Records for locating displayed items:
______
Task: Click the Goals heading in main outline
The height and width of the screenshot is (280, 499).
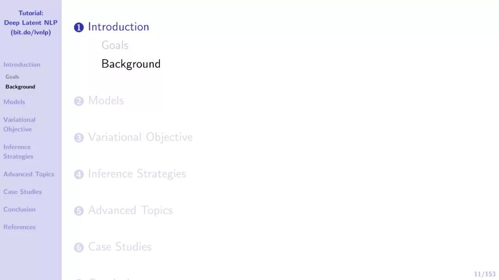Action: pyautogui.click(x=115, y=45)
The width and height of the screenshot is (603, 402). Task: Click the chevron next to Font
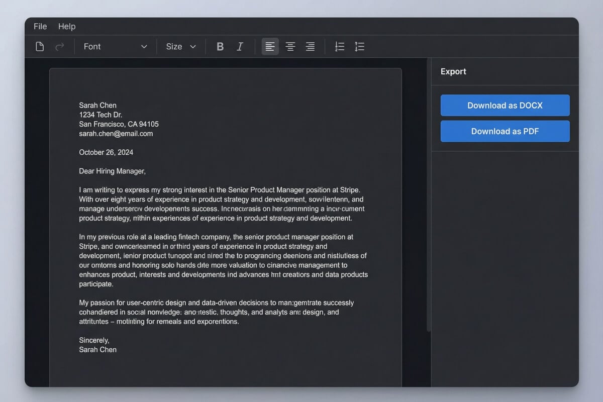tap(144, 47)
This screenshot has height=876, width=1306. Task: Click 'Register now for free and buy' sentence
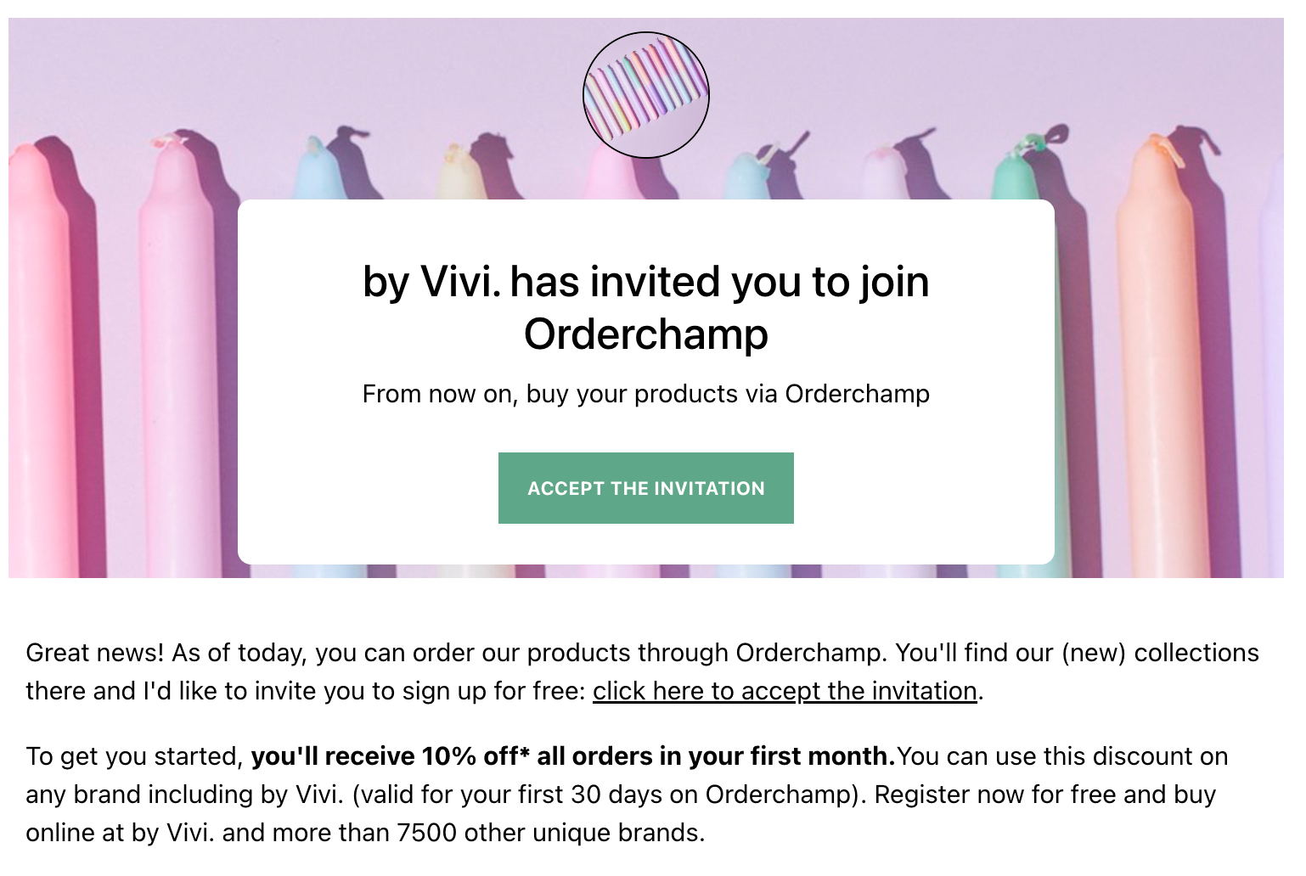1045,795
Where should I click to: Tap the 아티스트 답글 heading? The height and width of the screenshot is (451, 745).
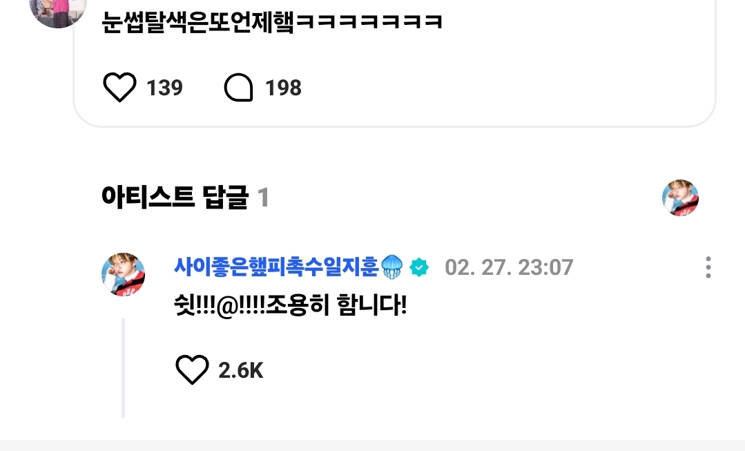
______
▸ WORK TO COMPLETE:
Count the lines above that contain the string "width", with case counting. Reply with the number alone.

▸ OUTPUT BELOW:
4